-- Opening Marker --

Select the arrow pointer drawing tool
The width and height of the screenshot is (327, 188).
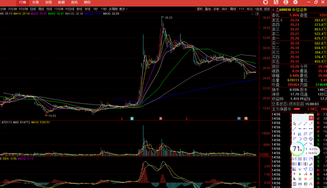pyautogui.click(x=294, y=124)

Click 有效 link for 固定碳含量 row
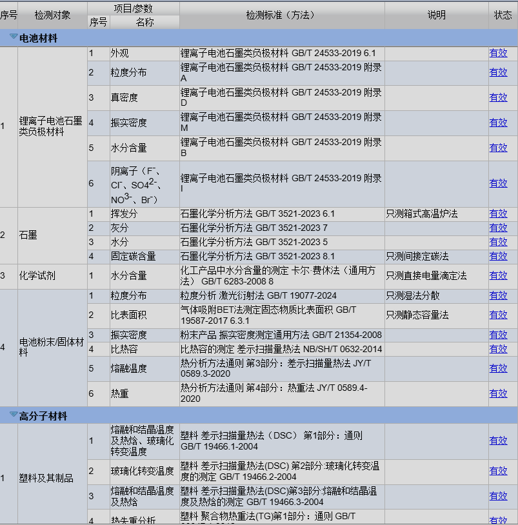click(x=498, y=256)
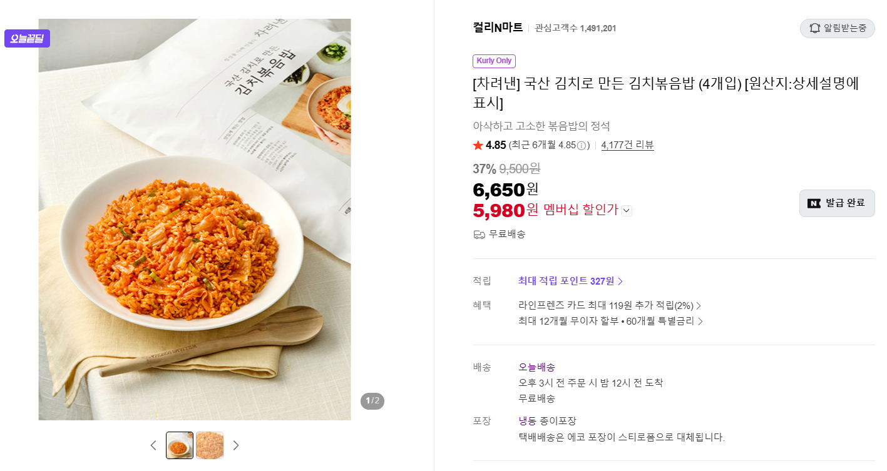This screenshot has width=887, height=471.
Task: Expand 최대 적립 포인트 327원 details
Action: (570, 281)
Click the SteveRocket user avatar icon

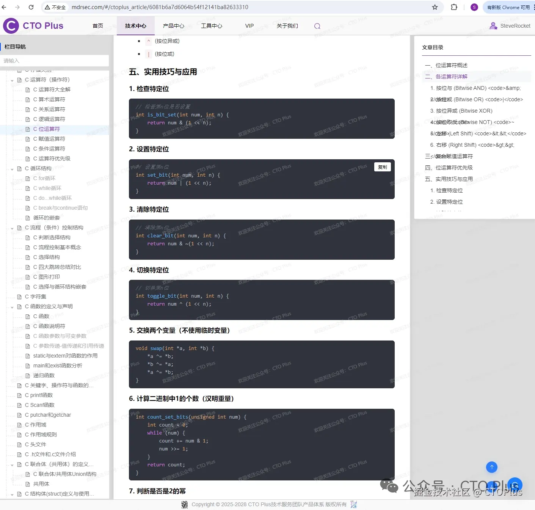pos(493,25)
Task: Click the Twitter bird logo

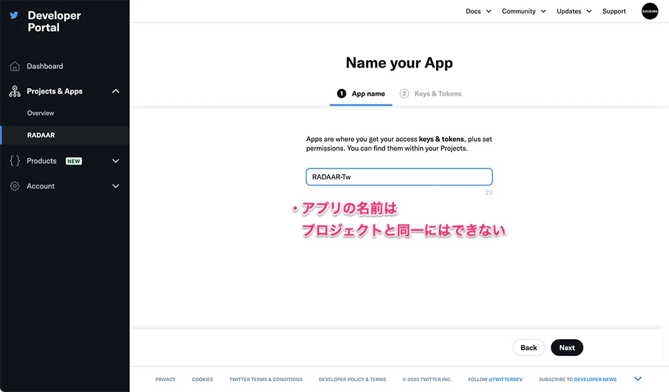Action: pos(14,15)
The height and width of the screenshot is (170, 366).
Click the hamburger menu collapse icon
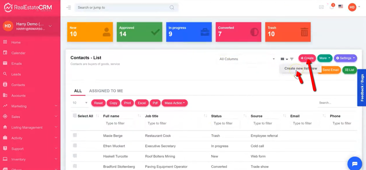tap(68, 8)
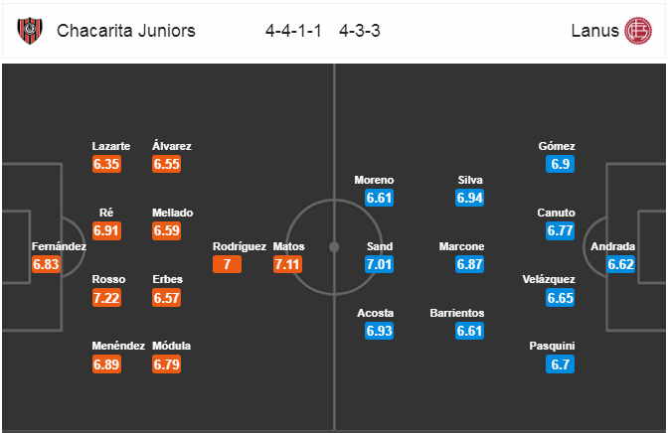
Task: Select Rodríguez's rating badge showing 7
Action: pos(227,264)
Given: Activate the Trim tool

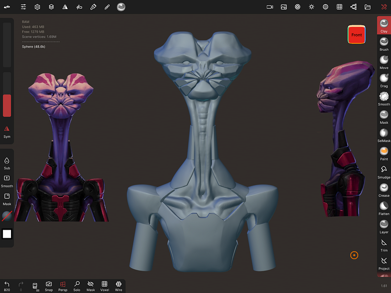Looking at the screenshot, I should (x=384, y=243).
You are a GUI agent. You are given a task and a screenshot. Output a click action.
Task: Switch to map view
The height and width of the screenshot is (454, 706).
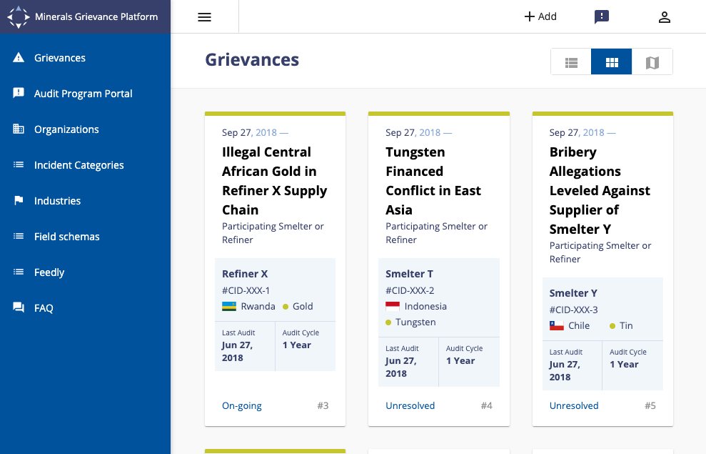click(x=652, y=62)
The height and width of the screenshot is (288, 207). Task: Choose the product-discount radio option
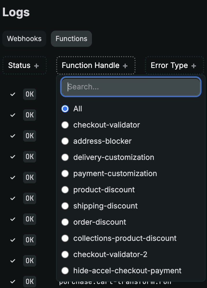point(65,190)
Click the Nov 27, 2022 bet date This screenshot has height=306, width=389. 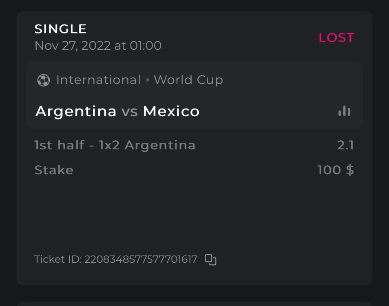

-- Closing Marker --

The expected answer is the data retyped exactly, without pictures.

WRITTEN REPLY:
Select the arrow pointer drawing tool
The width and height of the screenshot is (327, 188).
pyautogui.click(x=294, y=124)

Click 有效 link for 固定碳含量 row
click(x=498, y=256)
This screenshot has width=887, height=471.
Task: Expand 최대 적립 포인트 327원 details
Action: (570, 281)
Click the SteveRocket user avatar icon

pos(493,25)
Task: Click the Twitter bird logo

Action: pos(14,15)
The height and width of the screenshot is (170, 366).
Click the hamburger menu collapse icon
tap(68, 8)
Task: Select Rodríguez's rating badge showing 7
Action: pos(227,264)
Given: Activate the Trim tool

Looking at the screenshot, I should (x=384, y=243).
You are a GUI agent. You are given a task and a screenshot. Output a click action.
Task: Switch to map view
The height and width of the screenshot is (454, 706).
click(x=652, y=62)
The height and width of the screenshot is (288, 207). Task: Choose the product-discount radio option
point(65,190)
Click the Nov 27, 2022 bet date This screenshot has height=306, width=389. 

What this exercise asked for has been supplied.